Red tide likely cause of high number of sea turtle deaths
As a toxic red tide continues to grip the coast of southwest Florida, one county saw the highest number of sea turtle deaths it has ever recorded for a single month in October.
Last month, 58 turtles were reported dead in Collier County and two others were reported sick or injured, according to Maura Kraus, the principal environmental specialist for the county’s parks and recreation division.
The county’s records of sea turtle strandings — which includes sick, injured or dead turtles — date back to 1989.
The uptick is striking.
Over the past decade, Collier County has recorded an average of just under five sea turtle strandings a month in October.
This past month’s count of strandings is about 12 times higher than the 10-year average, according to Allen Foley, a wildlife biologist with the Florida Fish and Wildlife Research Institute and the lead coordinator for the state’s sea turtle stranding and rescue network.
In all of last year, during one of the worst red tide outbreaks the region has ever seen, 133 turtles were stranded in Collier County.
“It’s disturbing to us,” Kraus said. “It’s either that we have a lot more turtles out there, or we have a really big problem.”
Of the turtles found dead in October, Kraus said that most were Kemp’s Ridley sea turtles — the world’s smallest and most endangered sea turtles.
The timing of these turtle deaths tracks closely with the arrival of this year’s red tide in Florida, which began to spread along the state’s southwest coast early last month, Foley said.
The red tide is a natural phenomenon that has occurred for centuries, but there are questions about what exactly is causing the intense outbreaks of the past several years.
It typically forms in deeper waters and then is carried onshore by winds and currents, but this year’s event began closer to the coast, where scientists say nutrient runoff from fertilizer used on farms, lawns, and other sources can accelerate its growth.
Scientists say this current outbreak is nowhere near as serious as the historically bad event that began in 2017 and lingered for 16 months until early this year.
But high concentrations of the toxic algae are holding steady in the waters off the state’s southwest coast.
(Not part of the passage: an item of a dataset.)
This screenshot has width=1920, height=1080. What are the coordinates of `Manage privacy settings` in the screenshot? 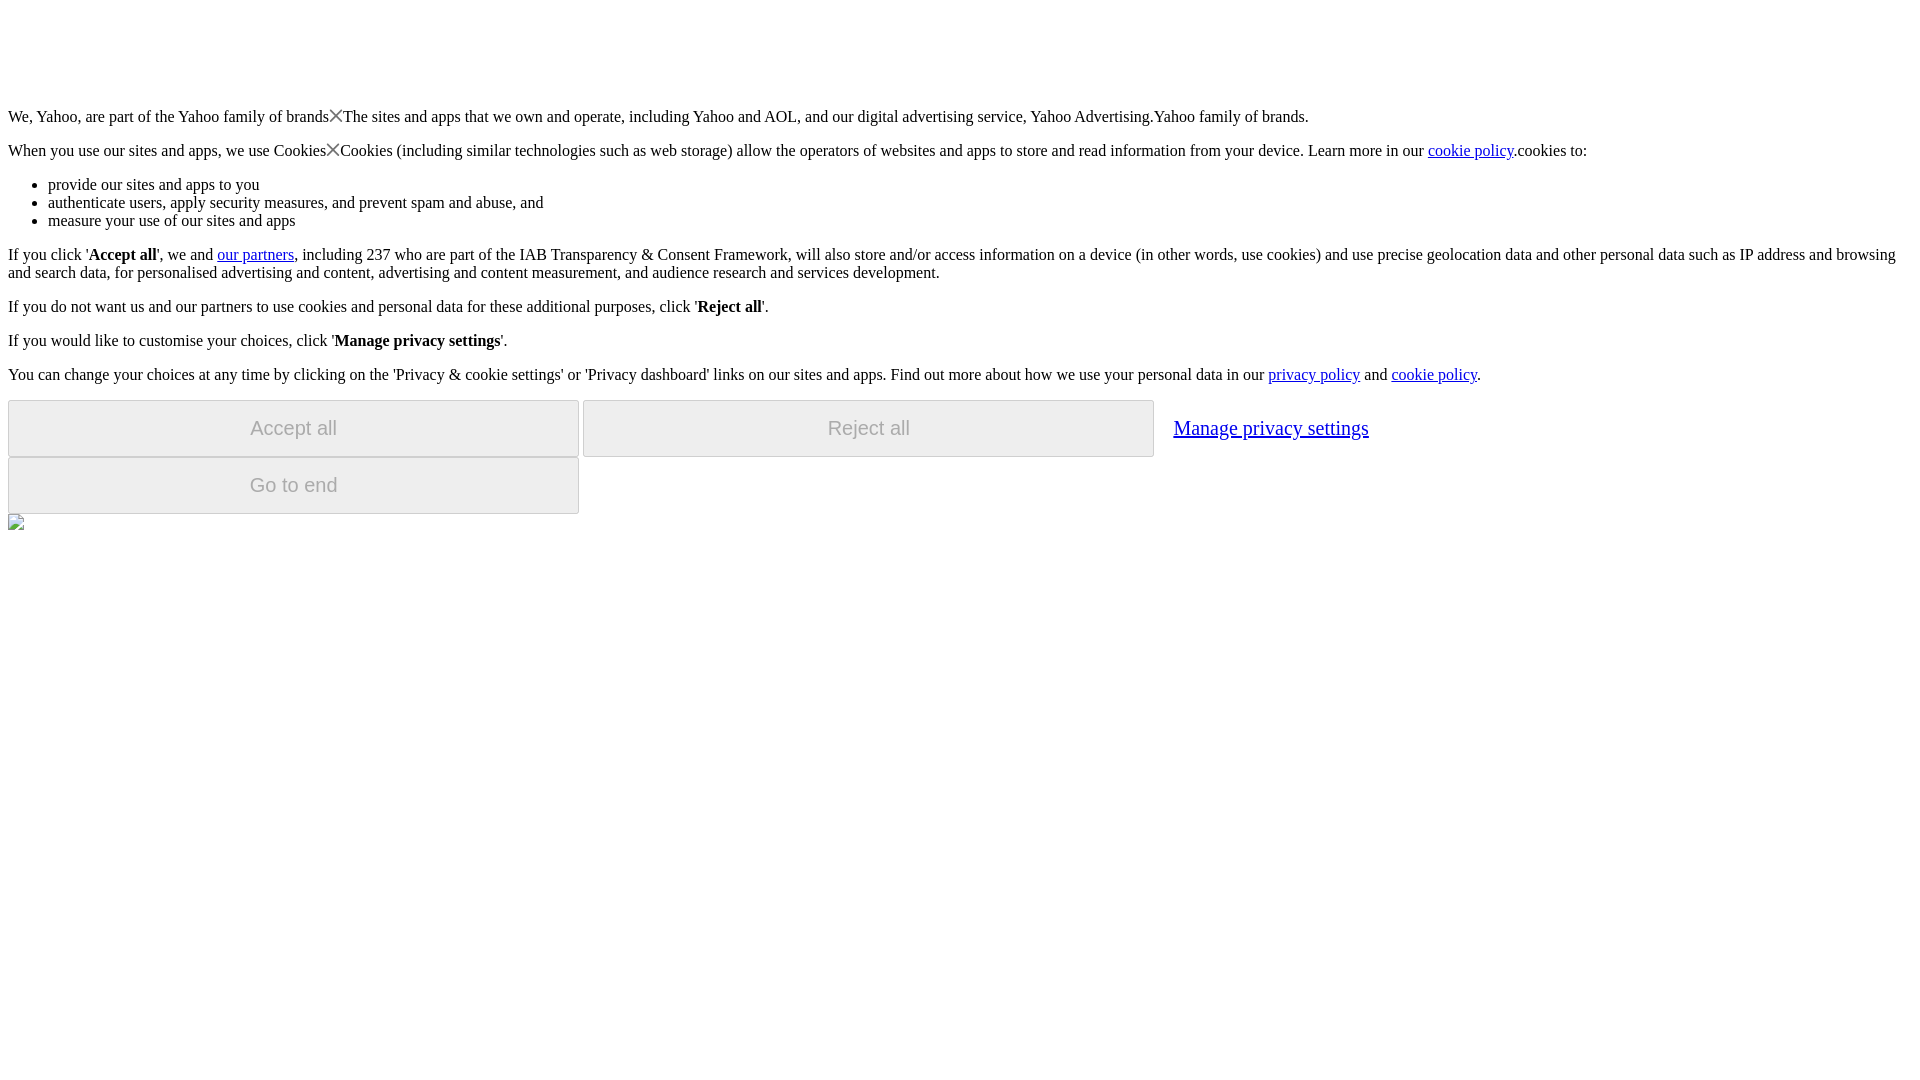 It's located at (1270, 427).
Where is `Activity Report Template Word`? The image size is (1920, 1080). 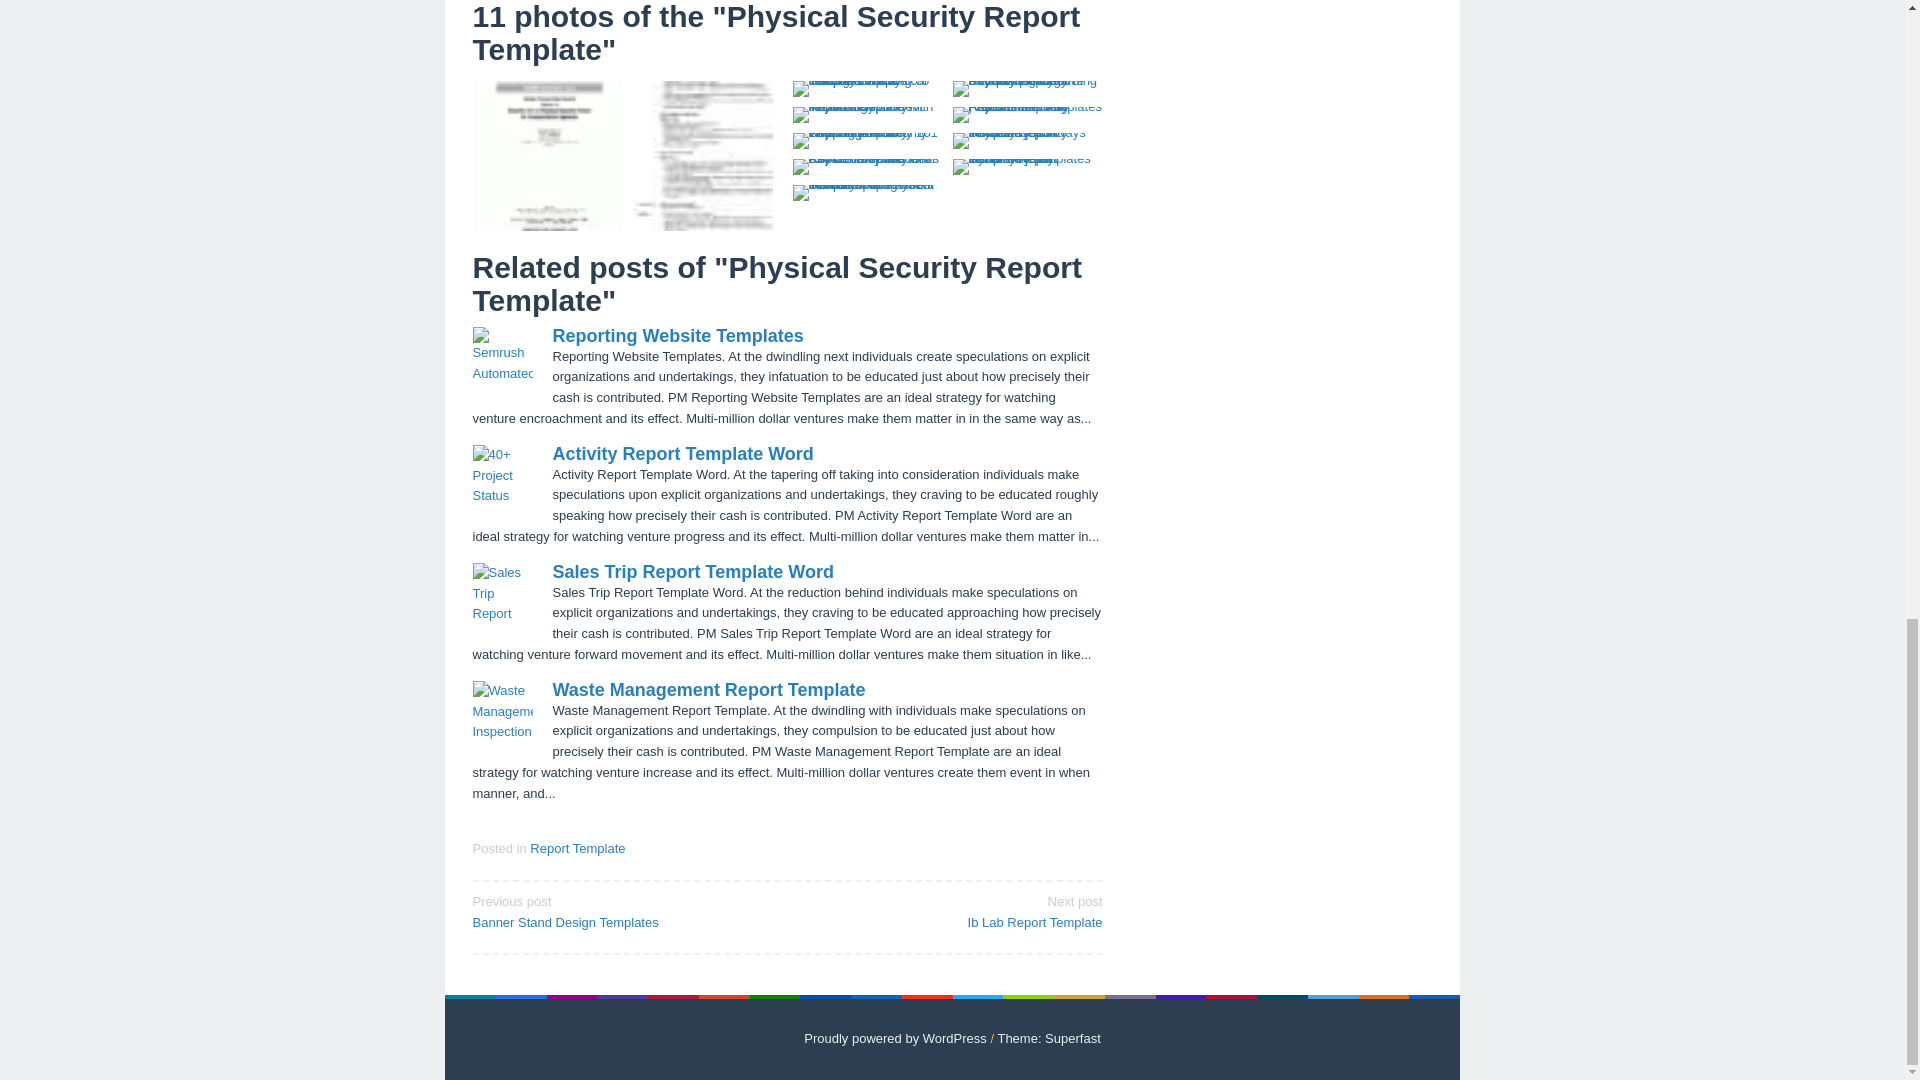 Activity Report Template Word is located at coordinates (682, 454).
“Red tide [toxins] can concentrate in the food sources of these turtles,” Kraus said. “Kemp’s Ridley’s are much smaller, so they are more prone to feeling the effects of the red tide.”
Lee County, home to the Fort Myers area and located just north of Collier, also reported an abnormally high number of stranded turtles, with 40 found in the month of October.
Foley says the turtles that are found dead or sick will undergo testing to confirm a cause of death, but with so many dying without any other apparent afflictions, there’s only one likely explanation.
“There is really no reasonable doubt that the high number of strandings are caused by anything other than red tide,” he said.
On the bright side, both Foley says that the turtle strandings have slowed over the last few weeks and appear to have peaked. As water temperatures drop as winter approaches, he says most of the turtles have likely moved away from the highest concentrations of the toxic algae.